We’re also “guessing” whether a statement takes AccessExclusiveLock
for our warnings about
running more statements after taking dangerous locks. But on the whole, this approach has worked
out quite well, I would say. Here’s an example of some test cases that pass now:
#[test]
fn test_locktimeout_alter_table_with_timeout() {
let report =
anon_lint("set lock_timeout = '2s'; \
create index books_title_idx on books(title);")
.unwrap();
assert!(!matched_lint_rule(&report, rules::LOCKTIMEOUT_WARNING.id()));
}
#[test]
fn test_create_index_concurrently_is_not_dangerous_lock() {
let report =
anon_lint("create index concurrently \
books_title_idx on books(title);").unwrap();
assert!(!matched_lint_rule(&report, rules::LOCKTIMEOUT_WARNING.id()));
}
#[test]
fn test_create_index_on_existing_table() {
let report = anon_lint("create index books_title_idx \
on books(title);").unwrap();
assert!(matched_lint_rule(
&report,
rules::CREATE_INDEX_NONCONCURRENTLY.id()
));
}
I have already added specific lints for things like implicit index creation for instances that I am aware of, and I think the lints already pretty robust in total.
Results
There’s a lot of code, but I think it’s been worth it. For what it’s worth, a lot of the new code
is pretty simple matching against the two different AST representations and I think writing the rules
is easy enough. I know that there are false positives on the lints and that they won’t pick up all
the things eugene trace
can pick up, but I think they’re useful already. Aside from the table
rewrite detection in eugene trace
, we can pick up all the other dangerous patterns sometimes.

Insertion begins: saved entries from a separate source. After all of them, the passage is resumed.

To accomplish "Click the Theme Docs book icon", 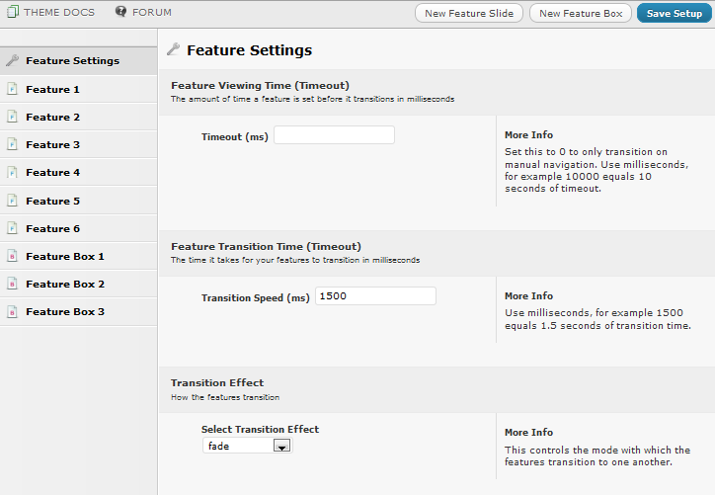I will [x=13, y=12].
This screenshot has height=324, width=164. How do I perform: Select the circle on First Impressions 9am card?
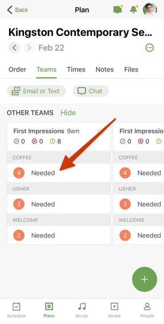(x=100, y=132)
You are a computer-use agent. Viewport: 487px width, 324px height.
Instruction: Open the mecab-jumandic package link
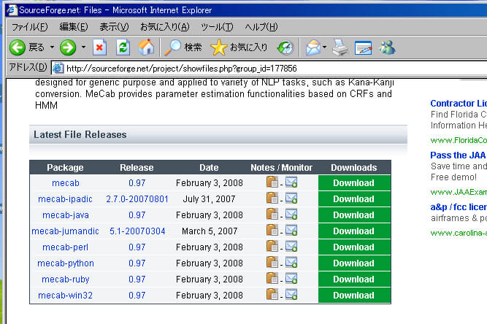pos(65,231)
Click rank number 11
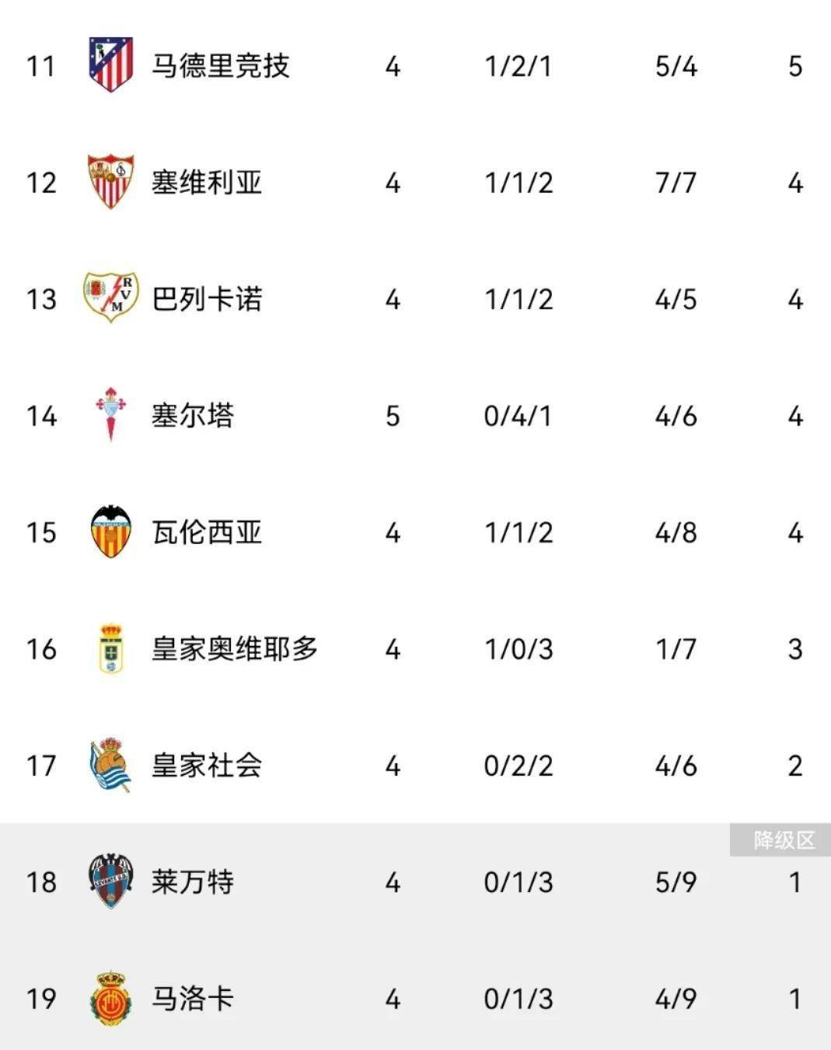The width and height of the screenshot is (831, 1050). pyautogui.click(x=40, y=66)
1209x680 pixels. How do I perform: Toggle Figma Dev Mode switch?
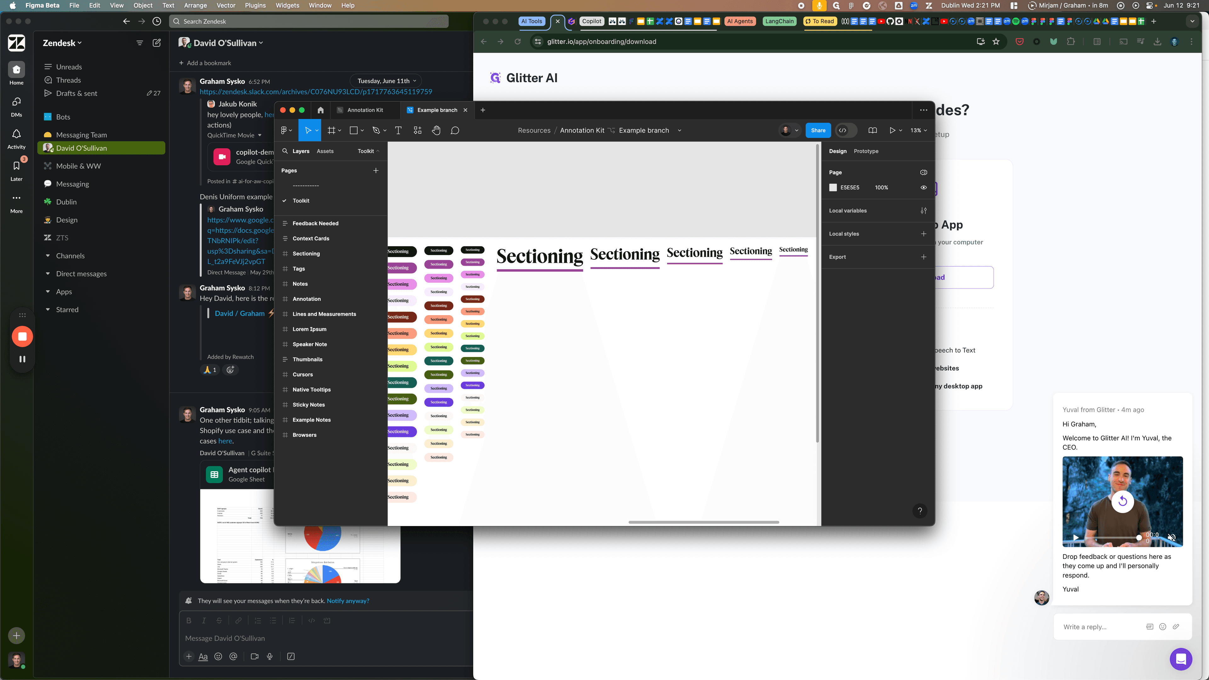846,130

Since I know the lints can trigger false positives, I’ve had to make sure that the user can
disable lints and to make sure that they can be enabled/disable on a per-statement basis. So
you can either eugene lint --ignore E3
if you really disagree with the rule that says you
shouldn’t add json
columns, or you can add a comment to a single statement where there’s an
exception to the rule, like this:
-- eugene: ignore E3
alter table books add column data json;
Since this feature seems useful, I’ve added it to eugene trace
as well and made both commands
fail if any lints are triggered (which you can opt out of with -a
or --accept-failures
).
All the examples in the examples
folder now contain both a linted
and a traced
variant, to show the difference.